Can We Ever Truly Know History?
History often presents itself as settled fact—dated and printed.
But at its core, history is a collection of human memories, documents, interpretations, and decisions about what was important enough to preserve.
And humans, as we know, are not neutral creatures.
One Event, Two Stories
We like to believe that history explains itself. But sometimes history hides its reasons behind layers of perspective. Let’s take the story of the Mfecane, for example.
Source: Google
TheMfecane, also called the Difaqane, was a period of upheaval in southern Africa in the early 19th century. Conflicts, migrations, and state formations swept across the region, reshaping communities and borders. Everyone agrees the events happened, but why they happened is less certain.
Some accounts, written down by early historians, focus on Shaka Zulu. They describe a brilliant, ambitious leader whose military innovations and expansionist campaigns set off a chain reaction. Neighbouring groups were displaced, wars erupted, and new polities emerged. In this story, Shaka is the catalyst.
Other accounts, especially those examined by modern scholars like Julian Cobbing, emphasize different pressures. European colonial expansion, slave trading, and economic disruptions also destabilized the region. In this telling, the chaos of the Mfecane was not caused by one man alone, but by a complex web of forces, both internal and external.
The fact is simple: the Mfecane happened. But the story of its cause, like many moments in history, depends on who is doing the telling
What Textbooks Don’t Tell Us
Textbooks feel authoritative because they are structured, referenced, stamped with approval. But textbooks are curated narratives, someone decides what makes the cut.
Entire chapters can be framed in language that shifts perception: “discovery” instead of “invasion,” “expansion” instead of “occupation,” “conflict” instead of “oppression.”
This does not mean textbooks are lies, but it means they could be selective.
They are products of committees, political climates, and cultural values of their time.
The Voices That Never Made It to the Page
Perhaps the more unsettling question is not whether history is biased, but whose voices never entered the archive at all.
For centuries, entire communities relied on oral tradition. Stories were spoken, sung, remembered, not written.

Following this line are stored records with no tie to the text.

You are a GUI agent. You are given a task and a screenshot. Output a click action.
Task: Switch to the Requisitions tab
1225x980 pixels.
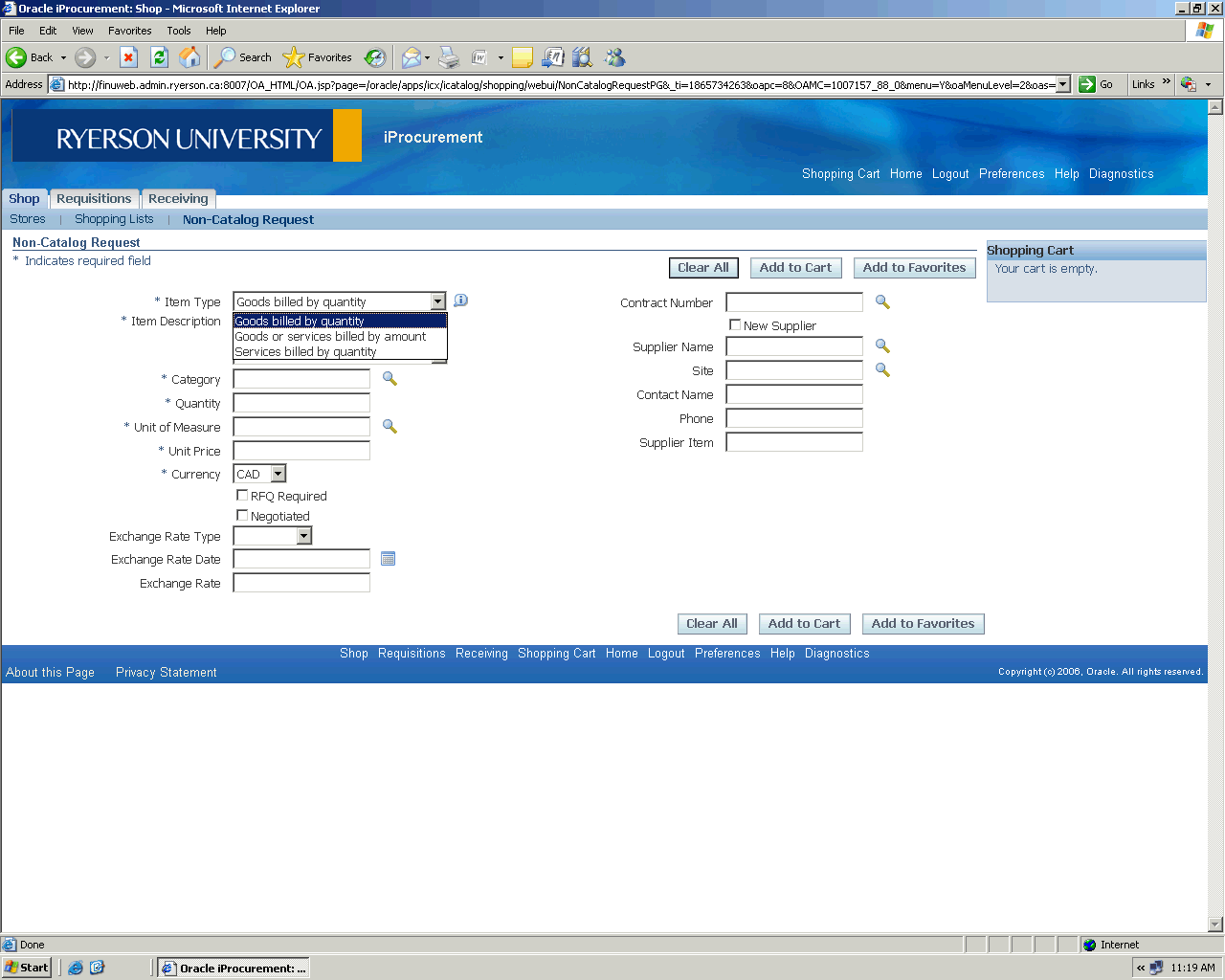pos(94,199)
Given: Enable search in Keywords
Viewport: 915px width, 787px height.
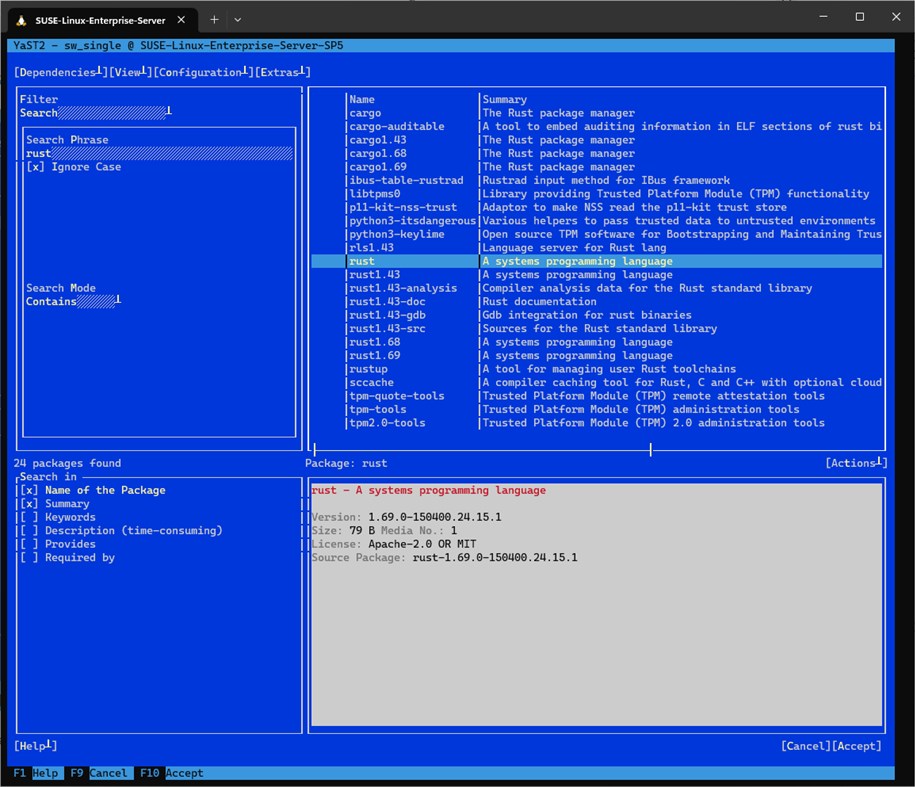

People’s experiences survived in fragments, folklore, private letters, or not at all.
When future historians look back, they depend on what exists, and most times what exists often reflects power structures.
If only certain groups had access to printing presses, legal documentation, or political authority, then naturally their perspectives dominate the record.
So when we ask whether we know history, we might also ask: whose history are we reading?
Between Skepticism and Trust
It would be easy to fall into complete cynicism and say history is unknowable, that everything is propaganda and nothing is reliable.
But that ignores the discipline of historians who check facts, compare sources, and study carefully.
Even so, historians are human. They interpret through their own lens, choosing what to study, what to include, and what to leave out all shows perspective.
So What Are We Really Reading?
Maybe the real issue is not whether history is true, but whether we are comfortable admitting it is constructed.
Not fabricated, but constructed.
History is not a lie, but it is not a perfect record either. It is a mosaic, pieces arranged to make sense to the people who preserved them.
This is why debates about statues, memorials, and anniversaries matter. They are about which version of history survives.
So can we truly know history? Maybe not. But we can read it carefully and ask questions.
If history passes through human hands, can it ever be completely pure?
And if it isn’t, does that make it useless or does it make us responsible to understand it better?
And if it cannot, does that weaken history, or simply make us responsible for reading it more thoughtfully?